On the other hand, the decision of TV Novi Sad executives not to broadcast Pekinška Patka's NORK special saw large coverage in other media, and the band's fans responded to concert cancellations and media bans by spraying "Čonta je Bog!" ("Čonta is God!") graffiti throughout Novi Sad. Several Novi Sad intellectuals publicly defended the band, including famous poet Miroslav Antić, in his column in Dnevnik. Finally, due to the ongoing conflicts between the communist leaderships of the Socialist Autonomous Province of Vojvodina and of the Socialist Republic of Serbia, the criticism and censorship the band was facing in Vojvodina's capital Novi Sad did not influence the band's reception in Serbia's capital Belgrade, where the band continued to hold concerts and enjoy media attention. Several days before the New Year's Eve of 1979, Pekinška Patka performed in Technical Engineering Students' Club in Belgrade together with the band Zvuk Ulice (Sound of the Street).

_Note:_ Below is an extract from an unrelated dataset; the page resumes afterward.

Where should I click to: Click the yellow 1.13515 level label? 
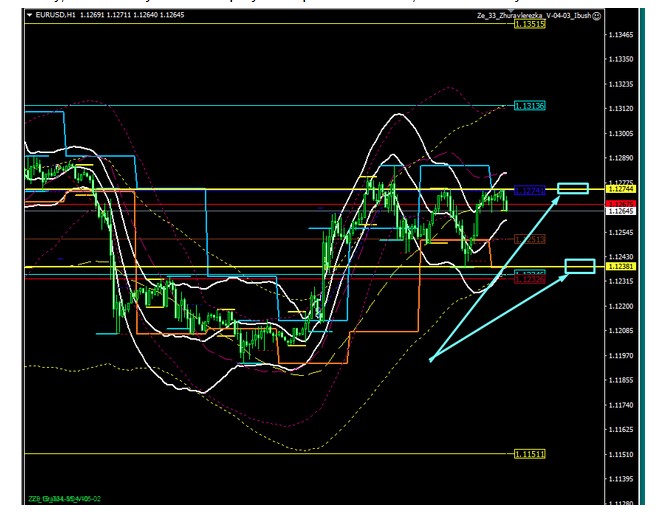(529, 24)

===Debut album release (1980)===
In 1980, the band released their debut album Plitka poezija (Shallow Poetry), a punk rock material with occasional ska elements, composed by Čonkić and Kovačević, The album was recorded in Boris Kovač's studio, and was produced by Slobodan Konjović, who mixed the album in his apartment. Čonkić did not directly deal with political topics in his lyrics; the songs dealt with problems and frustrations of Yugoslav city youth and the band's animosity towards veteran rock acts and disco. The album also included three covers: "Homburg" (originally by Procol Harum), "Stop Stop" (originally by The Hollies) and "Never My Love" (originally by Addrisi Brothers). Plitka poezija was recorded during February and March 1980, but Yugoslav president Josip Broz Tito's illness and eventual death postponed the release until summer. It was ushered in by another 7-inch single, with "Bolje da nosim kratku kosu" ("I Better Wear Short Hair"), which soon became an anthem of Yugoslav punk rockers, and "Ori, ori". Eventually, their debut album was released during the summer, to good reception by the audience, with "Biti ružan, pametan i mlad" and "Bolje da nosim kratku kosu" becoming radio hits, but to mixed reactions of the critics. Part of Yugoslav music critics wrote that the band's sound was not in trend with current tendencies in punk music, comparing the group with 1976 and 1977 British punk rock bands, with some of the critics even describing the band's sound as an imitation or a parody of punk.

One of the first live presentations of the new material was at the Split Festival, where the group performed alongside the band Azra. Several thousand people attended the concert. The relations within the band were somewhat strained at this gig. Dissatisfied with the band's decision to go on tour of Bosnia and Herzegovina, bassist Oslovčan played with his back turned to the crowd, while actively sabotaging the proceedings by purposely making the band sound as bad as possible.

===Lineup changes, switch to post-punk and disbandment (1981)===
Following the debut album release, the band underwent personnel changes with some members changing instruments and others leaving altogether. Guitarist Kovačević expressed a desire to play saxophone, so he moved to that instrument, with Zoran "Bale" Bulatović, a 17-year-old former member of Pečat (Stamp), took over the vacated guitar spot. Second guitarist Prosenica and bassist Oslovčan also left the band. On several concerts bass guitar was played by Aleksandar "Caki" Kravić (formerly of Rani Mraz) and then by former bassist Srba Dobanovački, until another former Pečat member, Marinko Vukmanović joined the band. Prosenica's spot stayed vacant as the band continued with only one guitar. That lineup did not last long, as Kovačević left during fall of 1980 to join the two-tone/ska group Kontraritam.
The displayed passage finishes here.